Directions for this task | Copy out the rows verbatim, beginning at the line that contains "Click the Block Size column header" and ending after the line that contains "Action: pyautogui.click(x=468, y=442)".

(Entries from a dataset)

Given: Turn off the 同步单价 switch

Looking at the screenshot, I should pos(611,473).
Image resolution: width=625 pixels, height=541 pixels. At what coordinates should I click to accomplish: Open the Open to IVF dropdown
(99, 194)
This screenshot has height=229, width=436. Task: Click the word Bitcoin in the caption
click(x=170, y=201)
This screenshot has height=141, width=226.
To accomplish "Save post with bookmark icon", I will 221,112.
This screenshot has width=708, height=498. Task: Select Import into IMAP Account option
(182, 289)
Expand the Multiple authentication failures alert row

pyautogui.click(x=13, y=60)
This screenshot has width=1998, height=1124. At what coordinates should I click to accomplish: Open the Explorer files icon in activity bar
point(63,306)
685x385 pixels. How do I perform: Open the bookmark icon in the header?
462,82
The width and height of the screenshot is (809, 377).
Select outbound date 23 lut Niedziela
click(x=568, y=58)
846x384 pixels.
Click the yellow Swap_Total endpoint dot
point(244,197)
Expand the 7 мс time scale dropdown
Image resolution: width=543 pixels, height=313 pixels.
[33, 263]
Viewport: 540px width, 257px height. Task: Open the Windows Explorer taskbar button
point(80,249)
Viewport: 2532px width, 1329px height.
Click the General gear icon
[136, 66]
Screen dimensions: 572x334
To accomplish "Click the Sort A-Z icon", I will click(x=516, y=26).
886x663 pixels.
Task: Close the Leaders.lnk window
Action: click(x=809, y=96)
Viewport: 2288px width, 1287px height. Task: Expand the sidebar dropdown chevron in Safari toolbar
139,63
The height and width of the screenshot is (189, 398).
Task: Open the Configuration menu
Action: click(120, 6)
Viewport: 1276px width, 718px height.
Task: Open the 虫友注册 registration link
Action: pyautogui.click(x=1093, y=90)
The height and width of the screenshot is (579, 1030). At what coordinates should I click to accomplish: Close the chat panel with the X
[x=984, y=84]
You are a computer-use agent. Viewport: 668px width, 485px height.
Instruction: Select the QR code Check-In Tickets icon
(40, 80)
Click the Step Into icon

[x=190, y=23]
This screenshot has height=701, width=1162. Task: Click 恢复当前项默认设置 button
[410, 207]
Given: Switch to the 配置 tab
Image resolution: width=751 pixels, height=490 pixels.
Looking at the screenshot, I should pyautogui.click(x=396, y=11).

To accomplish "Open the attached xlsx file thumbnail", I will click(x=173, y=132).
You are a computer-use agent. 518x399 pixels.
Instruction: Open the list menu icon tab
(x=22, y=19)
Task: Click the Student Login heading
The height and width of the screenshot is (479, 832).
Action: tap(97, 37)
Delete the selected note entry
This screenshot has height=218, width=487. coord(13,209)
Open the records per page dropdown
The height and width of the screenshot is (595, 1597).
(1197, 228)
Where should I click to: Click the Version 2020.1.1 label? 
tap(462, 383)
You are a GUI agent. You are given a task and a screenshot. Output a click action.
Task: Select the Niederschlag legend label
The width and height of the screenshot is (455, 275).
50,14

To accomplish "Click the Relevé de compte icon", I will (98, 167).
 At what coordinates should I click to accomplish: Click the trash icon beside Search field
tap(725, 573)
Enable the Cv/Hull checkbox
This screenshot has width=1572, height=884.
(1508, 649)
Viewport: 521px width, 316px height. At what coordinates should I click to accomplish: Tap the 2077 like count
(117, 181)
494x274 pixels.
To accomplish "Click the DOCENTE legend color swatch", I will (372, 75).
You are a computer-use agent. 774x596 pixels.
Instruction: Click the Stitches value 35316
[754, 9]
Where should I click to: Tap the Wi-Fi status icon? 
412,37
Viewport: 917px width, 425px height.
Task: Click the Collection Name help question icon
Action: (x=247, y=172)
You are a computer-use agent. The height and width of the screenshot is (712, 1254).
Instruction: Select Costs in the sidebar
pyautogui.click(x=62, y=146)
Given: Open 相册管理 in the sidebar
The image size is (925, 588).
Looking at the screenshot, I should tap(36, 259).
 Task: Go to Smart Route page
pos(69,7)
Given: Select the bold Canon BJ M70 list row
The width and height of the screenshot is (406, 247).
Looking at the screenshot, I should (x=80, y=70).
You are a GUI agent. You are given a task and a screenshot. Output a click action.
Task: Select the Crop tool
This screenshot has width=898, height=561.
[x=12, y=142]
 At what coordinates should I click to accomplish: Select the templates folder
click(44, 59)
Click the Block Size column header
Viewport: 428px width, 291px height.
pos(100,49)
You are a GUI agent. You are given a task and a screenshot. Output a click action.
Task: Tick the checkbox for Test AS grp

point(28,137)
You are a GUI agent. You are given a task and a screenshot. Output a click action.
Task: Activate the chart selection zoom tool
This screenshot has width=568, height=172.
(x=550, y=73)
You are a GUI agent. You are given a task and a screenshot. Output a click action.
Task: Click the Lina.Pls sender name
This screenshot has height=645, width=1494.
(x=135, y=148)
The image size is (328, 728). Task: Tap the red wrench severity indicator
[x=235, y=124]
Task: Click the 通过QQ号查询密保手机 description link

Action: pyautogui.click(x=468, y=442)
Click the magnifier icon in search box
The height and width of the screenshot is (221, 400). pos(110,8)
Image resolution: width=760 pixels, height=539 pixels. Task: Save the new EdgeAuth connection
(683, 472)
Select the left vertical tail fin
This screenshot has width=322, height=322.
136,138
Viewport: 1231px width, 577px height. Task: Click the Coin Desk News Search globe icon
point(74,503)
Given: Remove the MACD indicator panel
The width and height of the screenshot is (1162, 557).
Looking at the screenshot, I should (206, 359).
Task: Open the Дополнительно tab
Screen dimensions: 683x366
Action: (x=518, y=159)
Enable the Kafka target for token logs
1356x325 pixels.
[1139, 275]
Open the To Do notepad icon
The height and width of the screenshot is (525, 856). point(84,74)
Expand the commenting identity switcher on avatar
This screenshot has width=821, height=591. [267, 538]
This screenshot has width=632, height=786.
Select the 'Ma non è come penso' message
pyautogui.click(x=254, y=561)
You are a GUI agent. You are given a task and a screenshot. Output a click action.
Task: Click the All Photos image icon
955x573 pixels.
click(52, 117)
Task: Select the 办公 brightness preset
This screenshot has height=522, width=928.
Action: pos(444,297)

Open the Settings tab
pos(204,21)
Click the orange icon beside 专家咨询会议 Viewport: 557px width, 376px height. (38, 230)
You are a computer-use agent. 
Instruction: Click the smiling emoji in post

Result of this task |
Click the Block Size column header
Viewport: 428px width, 291px height.
pos(100,49)
You are a GUI agent. You are given a task and a screenshot. Output a click action.
Task: Tick the checkbox for Test AS grp

point(28,137)
You are a GUI agent. You are given a task and a screenshot. Output a click action.
Task: Activate the chart selection zoom tool
This screenshot has width=568, height=172.
(x=550, y=73)
You are a GUI agent. You are given a task and a screenshot. Output a click action.
Task: Click the Lina.Pls sender name
This screenshot has height=645, width=1494.
(x=135, y=148)
The image size is (328, 728). Task: Tap the red wrench severity indicator
[x=235, y=124]
Task: Click the 通过QQ号查询密保手机 description link

Action: pyautogui.click(x=468, y=442)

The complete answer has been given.